**THE TASK**
Write out the passage of the blog post on Obama from "Over the last" to "wait any longer." without changing a word.

Over the last few week or so, plenty of other blogs in the progressive blogosphere have posted "must read" links to two fairly old articles about Obama. Both were pieces I hadn't seen before, but it has been a busy week, and until today I haven't had the time to sit down and give them the attention I'd been told they deserve.
Then I read this post from Hilzoy over at Obsidian Wings and realized I couldn't wait any longer.
After detailing some of Obama's recent moves in the Senate (the innovative Iraq bill and the anti-voter suppression law are just two examples), she turns to the two linked articles themselves. First the excerpt, and then her reaction:
Obama, from the Chicago Reader, December 8, 1995:
"The political debate is now so skewed, so limited, so distorted," said Obama. "People are hungry for community; they miss it. They are hungry for change. "What if a politician were to see his job as that of an organizer," he wondered, "as part teacher and part advocate, one who does not sell voters short but who educates them about the real choices before them? As an elected public official, for instance, I could bring church and community leaders together easier than I could as a community organizer or lawyer. We would come together to form concrete economic development strategies, take advantage of existing laws and structures, and create bridges and bonds within all sectors of the community. We must form grass-root structures that would hold me and other elected officials more accountable for their actions."The right wing, the Christian right, has done a good job of building these organizations of accountability, much better than the left or progressive forces have. But it's always easier to organize around intolerance, narrow-mindedness, and false nostalgia. And they also have hijacked the higher moral ground with this language of family values and moral responsibility.
"Now we have to take this same language--these same values that are encouraged within our families--of looking out for one another, of sharing, of sacrificing for each other--and apply them to a larger society. Let's talk about creating a society, not just individual families, based on these values. Right now we have a society that talks about the irresponsibility of teens getting pregnant, not the irresponsibility of a society that fails to educate them to aspire for more."

**DATASET EXCERPT**
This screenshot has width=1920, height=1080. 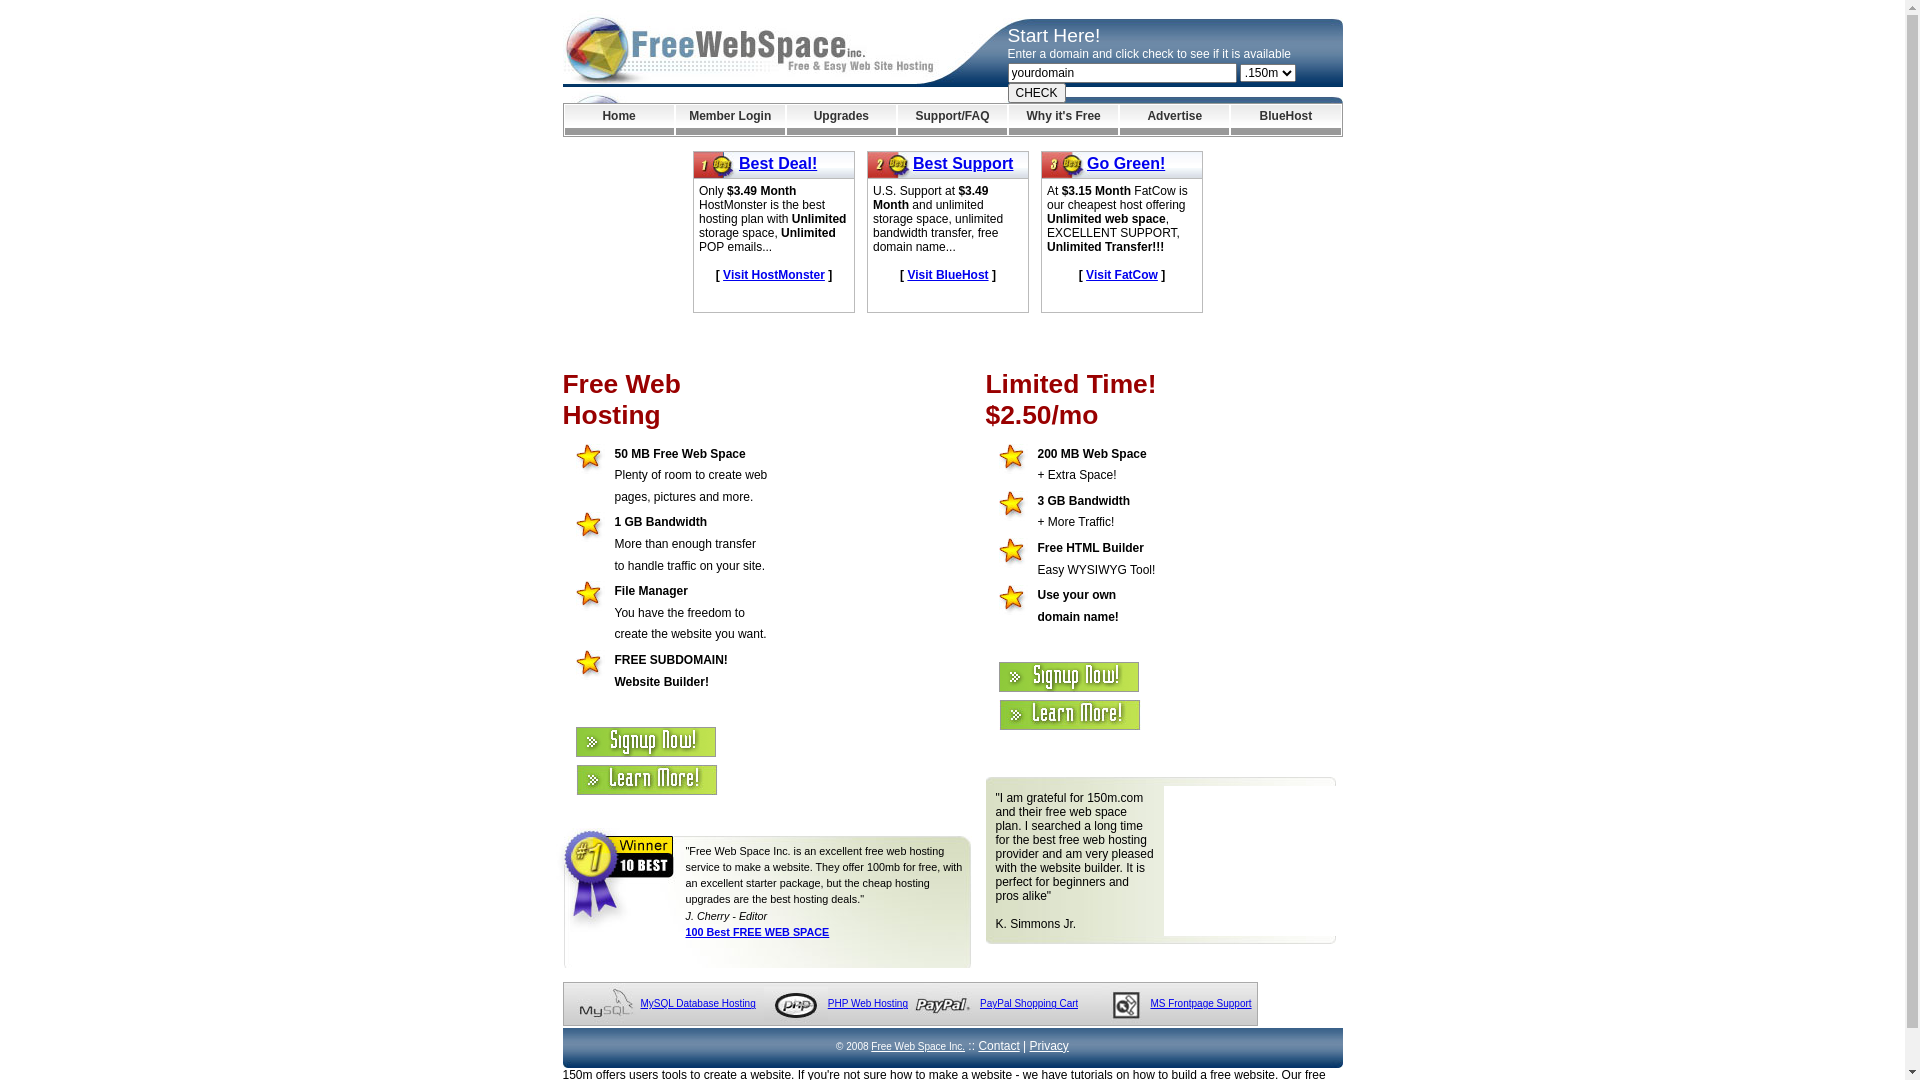 What do you see at coordinates (563, 119) in the screenshot?
I see `'Home'` at bounding box center [563, 119].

**FULL RESPONSE**
Over the last few week or so, plenty of other blogs in the progressive blogosphere have posted "must read" links to two fairly old articles about Obama. Both were pieces I hadn't seen before, but it has been a busy week, and until today I haven't had the time to sit down and give them the attention I'd been told they deserve.
Then I read this post from Hilzoy over at Obsidian Wings and realized I couldn't wait any longer.